![old irani songs old irani songs](https://www.easypersian.com/wp-content/uploads/8-Viguen-Zan-e-Irooni-Lyrics-with-translation-1.jpg)
Then, positing 200 years as a reasonable time for the development of each of several previous bodies of religious texts, he moved backwards from the sutras through each genre to arrive at a date of ca. 200 B.C., Müller concluded that the two sets of texts were contemporary. Since these sutras contained the names of Indian and Hellenistic kings that are also mentioned in Greek works datable to ca. In the late 19th century, the great German philologist Max Müller gave a date to these texts by starting with the much later Indian Buddhist sutra literature and working his way back in time. The Indic group left behind a body of texts that contain the most complete picture of Indo-Iranian mythology and religion available. Though these developments do not shed any direct light on the emergence of the Iranian dialects, the historical information that they provide may at least be used to establish an initial chronological boundary. 1500 B.C., various tribes from the Indo-Aryan group began to penetrate the Indian subcontinent a small number also headed west. As they settled the region, the proto-language of Indo-Iranian gradually divided into Indo-Aryan and Iranian. A rough chronology can be established for the members of each dialect family by analyzing their linguistic evolution.Īt some time between 25 B.C., a group or groups of nomadic Indo-European speaking peoples of Southeastern Russia and Central Asia migrated to the regions just north of the Iranian plateau.
![old irani songs old irani songs](https://i.ytimg.com/vi/qhNJDWWxKlM/maxresdefault.jpg)

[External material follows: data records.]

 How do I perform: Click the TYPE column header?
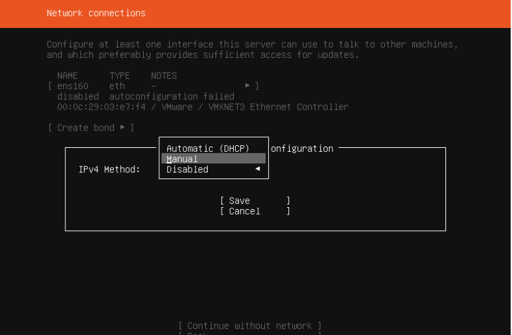click(x=119, y=76)
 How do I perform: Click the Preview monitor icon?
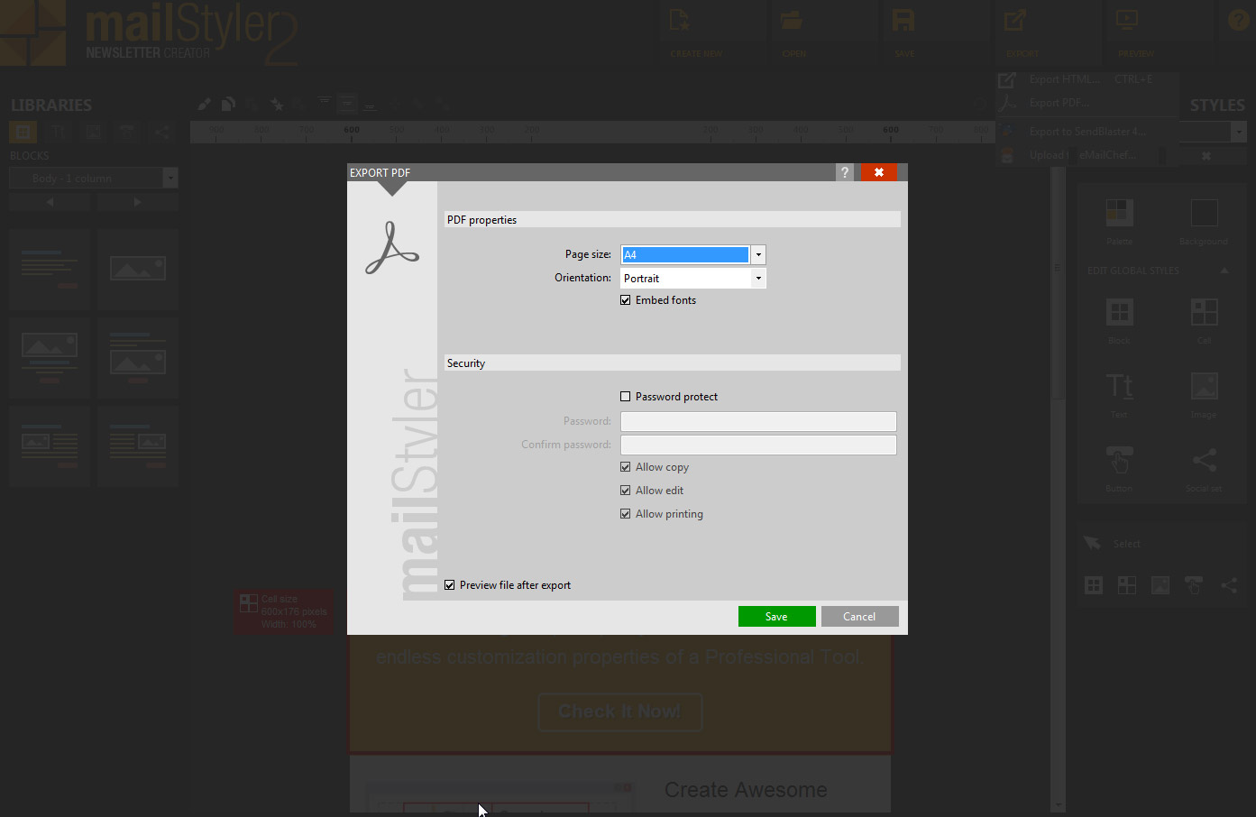[x=1127, y=21]
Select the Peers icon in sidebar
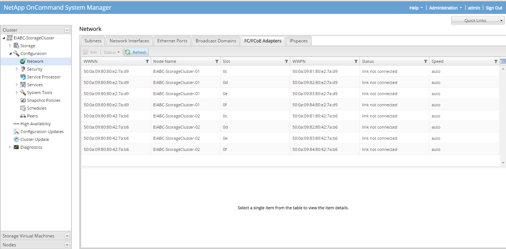506x249 pixels. pos(23,116)
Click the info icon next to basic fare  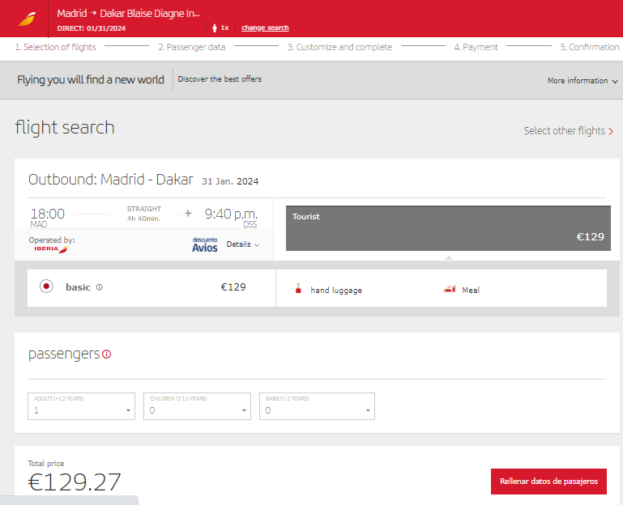(x=100, y=287)
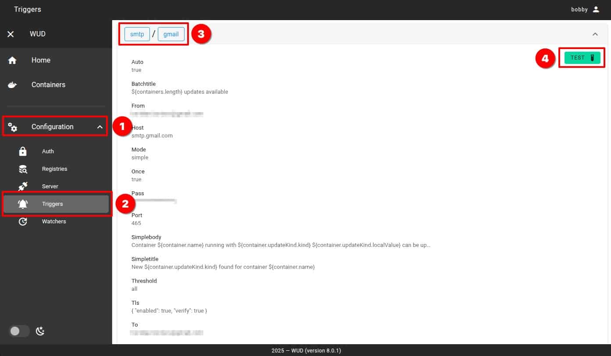Click the WUD title in sidebar
The height and width of the screenshot is (356, 611).
[38, 34]
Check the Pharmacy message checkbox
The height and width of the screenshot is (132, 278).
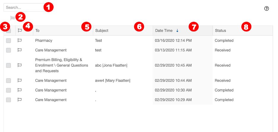point(9,41)
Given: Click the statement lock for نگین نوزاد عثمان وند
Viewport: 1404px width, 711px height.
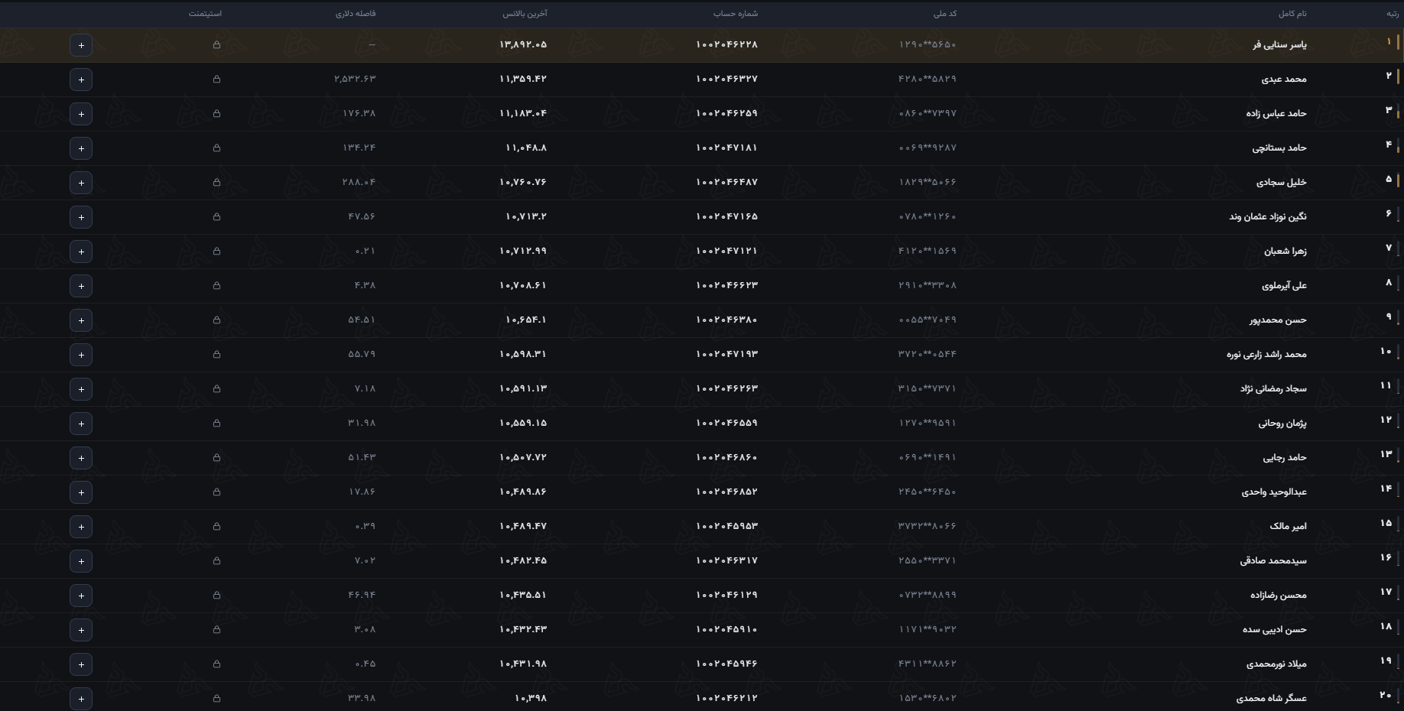Looking at the screenshot, I should click(x=216, y=217).
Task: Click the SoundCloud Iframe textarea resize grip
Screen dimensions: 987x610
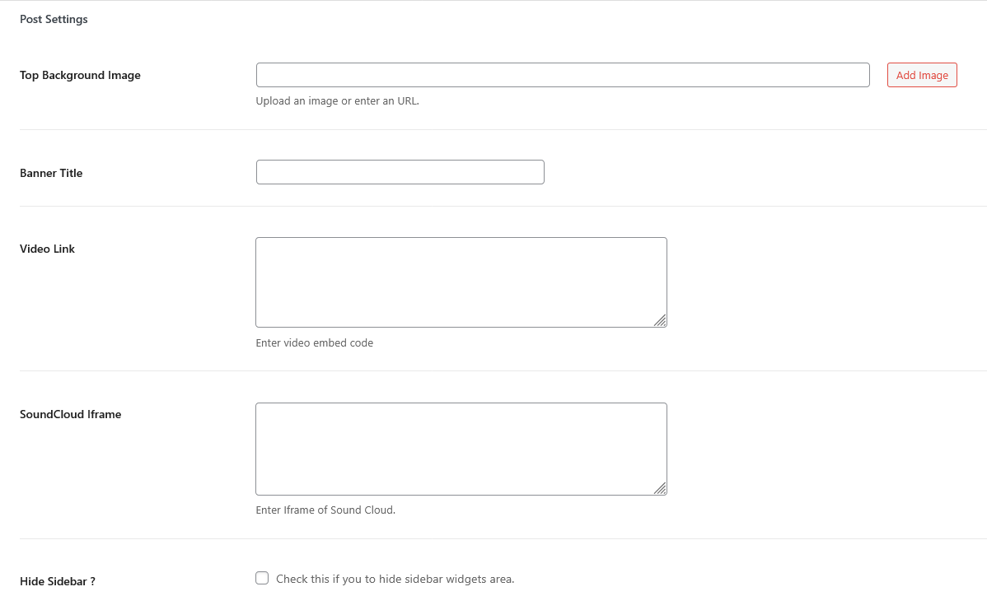Action: pyautogui.click(x=660, y=488)
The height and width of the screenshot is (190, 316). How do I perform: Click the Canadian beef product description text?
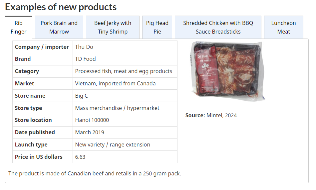pyautogui.click(x=95, y=173)
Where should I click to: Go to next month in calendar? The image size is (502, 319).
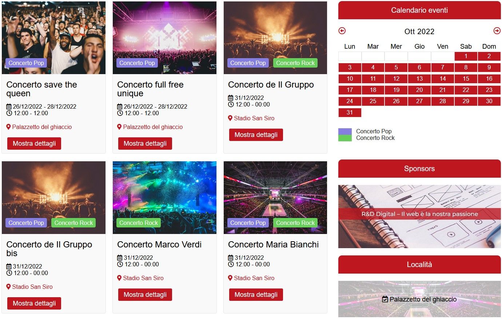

These Indo-Aryan and Iranian dialects have been collectively termed Indo-Iranian. These include the Vedic liturgical texts of the Punjab region on the one hand, and a few words and passages from the legal and diplomatic documents of southeastern Anatolia's Mitanni kingdom, ruled by an Indo-Aryan minority, on the other. There are, however, striking linguistic and ideological similarities between the extant texts of Old Iranian and those preserved in the closely related dialects of Old Indo-Aryan recorded in the regions to the east and west of the Iranian plateau. Too little historical or archaeological evidence is available to reconstruct definitively the earliest emergence of Iranian-speaking communities. Median, Parthian, (Old) Sogdian, Carduchi, and Scythian are also known from their mention in Greek and Hellenistic sources, but are recorded only sporadically as glosses, toponyms, and lexical borrowings by speakers of the better-attested languages. Of these languages, Old and Young(er) Avestan and Old Persian are textually preserved. The term 'Old Iranian' is the designation for the sub-group of Indo-European languages which, between approximately 1350 and 350 B.C., spread across the Iranian plateau, an area bounded in the north by present-day Turkmenistan, the Caspian Sea, and the Caucasus Mountains, in the East by the Indus River, in the south by the Persian Gulf, and in the west by Mesopotamia.
OLD IRANI SONGS SERIES
Old Iranian Online Series Introduction Scott L. Linguistics Research Center Social Mediaįor comments and inquiries, or to report issues, please contact the Web Master at Menu.